Last updated 1 year ago

Affected systems include most Intel CPUs since 1995.

  • Also some ARM and PowerPC, AMD Phenom, EPYC, ZEN

Meltdown

The problem

  • Out of order execution implies that instructions will be executed before they should.

  • Executing future operations causes side effects to the present.

Basic algorithm

  1. Allocate a 256*4096 chunk of memory.

    1. 256 because the objective is to find the value of a byte, which can have a value from 0 to 256.

    2. Because pages are not accessed, they exist in RAM but not in cache.
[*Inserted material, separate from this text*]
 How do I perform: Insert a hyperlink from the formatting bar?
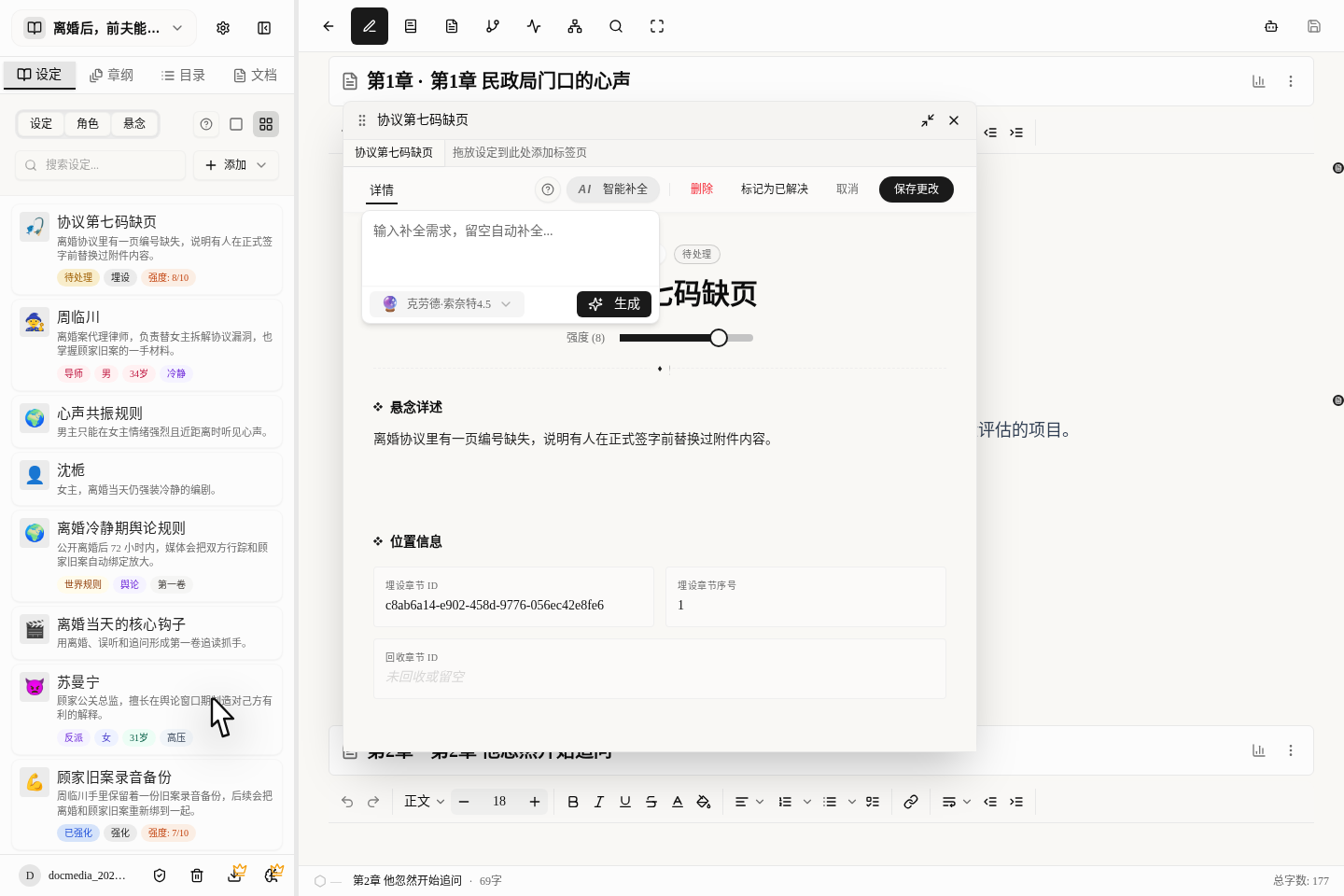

    3. There is a timing cover channel present as access cache is faster than accessing RAM.

  2. Create an exception.

  3. Read byte from the target memory (outside the scope of the program).

  4. Multiply byte by 4096.

  5. Use value to access the memory allocated in 1.

Spectre

Similar to Meltdown but exploring different flaws.

  • Meltdown explores an exception, expecting that following instructions are still executed, causing side effects which can be measured.

Spectre explores branch predictors.

  1. Train branch predictor so that CPU predict a positive branch (that is, doesn’t branch).

  2. Execute a condition that will fail.

    1. Code inside that condition will be executed speculatively and result will be discarded

    2. Timing side effects will be present in the cache lines.

  3. Proceed as with meltdown.

Doesn’t generate any exception, can be explore by remote attackers.

  • Javascript in browsers.

  • Network drivers when processing packets.

Mitigating Spectre and Meltdown

For remotely exposed systems (browsers, network), limiting the accuracy of timers is a quick solution.

  • Although the vulnerability exists, data exfiltration will not be possible.

For local systems, microcode and kernel updates are required.

  • Adding barriers to exceptions, preventing speculative execution.

  • Generating bytecode not presenting an attack potential.

Problem... new variants are being presented, exploring an ever increasing surface.